### GIVEN TEXT
"""

Thursday, September 16, 2010

Boston

My Angel is soo big.. she will be 2 years old next month... these are pictures i just got from her mommy in Boston. she is loving boston and has a best friend too :) she is growing up!!
My favorite of all

Tuesday, August 3, 2010

The big MOVE!

This week my ANGEL gets to take a wonderful adventure with her family to BOSTON, they will be there for a year. Danny will be going to school for his Masters. My head has been thinking alot lately. I am so excited for them to go to Boston, I knew this was a possibilty, they talked to me about it when I was pregnant. I was ok with this and I am still ok with this. Its jsut going to be a little hard knowing they are a couple thousand miles away. I know they are a phone call away, I know they will update their blog and email me. I know they won't forget about me. Just knowing she isnt 20 mins away is hard. Again I am very excited for the adventures they are going to be experiencing, these are just my thoughts.

"""

### TASK A
According to the blog post, how long will the family stay in Boston?

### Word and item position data
"""

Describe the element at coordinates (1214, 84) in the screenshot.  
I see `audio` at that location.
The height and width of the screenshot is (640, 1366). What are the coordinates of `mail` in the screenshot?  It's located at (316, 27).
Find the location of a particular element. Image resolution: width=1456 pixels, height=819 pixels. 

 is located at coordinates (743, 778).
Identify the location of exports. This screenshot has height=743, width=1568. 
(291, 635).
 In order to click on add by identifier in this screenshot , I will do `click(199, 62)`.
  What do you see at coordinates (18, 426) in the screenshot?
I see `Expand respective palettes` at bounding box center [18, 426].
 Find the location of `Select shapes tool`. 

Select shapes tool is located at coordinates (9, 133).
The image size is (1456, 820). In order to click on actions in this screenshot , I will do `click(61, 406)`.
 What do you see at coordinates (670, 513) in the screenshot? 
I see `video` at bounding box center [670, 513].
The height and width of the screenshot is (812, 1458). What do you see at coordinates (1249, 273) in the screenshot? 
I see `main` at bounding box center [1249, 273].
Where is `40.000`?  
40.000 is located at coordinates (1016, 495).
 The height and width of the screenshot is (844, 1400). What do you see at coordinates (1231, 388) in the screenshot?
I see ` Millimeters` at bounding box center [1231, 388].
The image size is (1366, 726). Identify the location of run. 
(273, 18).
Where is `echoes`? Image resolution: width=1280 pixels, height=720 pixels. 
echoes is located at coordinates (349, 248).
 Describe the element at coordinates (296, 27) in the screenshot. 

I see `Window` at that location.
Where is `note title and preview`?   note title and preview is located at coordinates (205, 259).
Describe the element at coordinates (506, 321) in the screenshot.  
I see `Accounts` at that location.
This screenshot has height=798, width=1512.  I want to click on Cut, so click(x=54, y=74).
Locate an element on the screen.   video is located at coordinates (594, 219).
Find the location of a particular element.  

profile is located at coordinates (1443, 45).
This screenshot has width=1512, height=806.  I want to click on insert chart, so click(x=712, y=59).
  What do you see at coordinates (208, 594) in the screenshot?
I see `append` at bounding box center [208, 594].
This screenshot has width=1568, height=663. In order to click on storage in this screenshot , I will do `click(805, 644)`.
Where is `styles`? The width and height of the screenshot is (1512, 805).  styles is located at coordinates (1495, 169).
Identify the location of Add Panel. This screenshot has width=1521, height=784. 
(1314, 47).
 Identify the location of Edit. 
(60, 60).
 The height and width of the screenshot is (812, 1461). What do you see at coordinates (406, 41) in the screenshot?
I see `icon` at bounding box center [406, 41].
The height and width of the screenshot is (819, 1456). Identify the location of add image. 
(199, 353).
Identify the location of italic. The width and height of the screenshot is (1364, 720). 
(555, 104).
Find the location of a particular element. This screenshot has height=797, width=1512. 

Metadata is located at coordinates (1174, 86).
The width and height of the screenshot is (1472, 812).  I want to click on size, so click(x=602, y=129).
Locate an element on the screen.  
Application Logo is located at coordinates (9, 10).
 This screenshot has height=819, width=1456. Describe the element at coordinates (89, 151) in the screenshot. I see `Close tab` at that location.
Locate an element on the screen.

"""

### TASK B
Reproduce the records word for word, starting at their first line and ending at the line that contains "center [1249, 273].".

### RIGHT ANSWER A
For a year.

### RIGHT ANSWER B
Describe the element at coordinates (1214, 84) in the screenshot.  
I see `audio` at that location.
The height and width of the screenshot is (640, 1366). What are the coordinates of `mail` in the screenshot?  It's located at (316, 27).
Find the location of a particular element. Image resolution: width=1456 pixels, height=819 pixels. 

 is located at coordinates (743, 778).
Identify the location of exports. This screenshot has height=743, width=1568. 
(291, 635).
 In order to click on add by identifier in this screenshot , I will do `click(199, 62)`.
  What do you see at coordinates (18, 426) in the screenshot?
I see `Expand respective palettes` at bounding box center [18, 426].
 Find the location of `Select shapes tool`. 

Select shapes tool is located at coordinates (9, 133).
The image size is (1456, 820). In order to click on actions in this screenshot , I will do `click(61, 406)`.
 What do you see at coordinates (670, 513) in the screenshot? 
I see `video` at bounding box center [670, 513].
The height and width of the screenshot is (812, 1458). What do you see at coordinates (1249, 273) in the screenshot? 
I see `main` at bounding box center [1249, 273].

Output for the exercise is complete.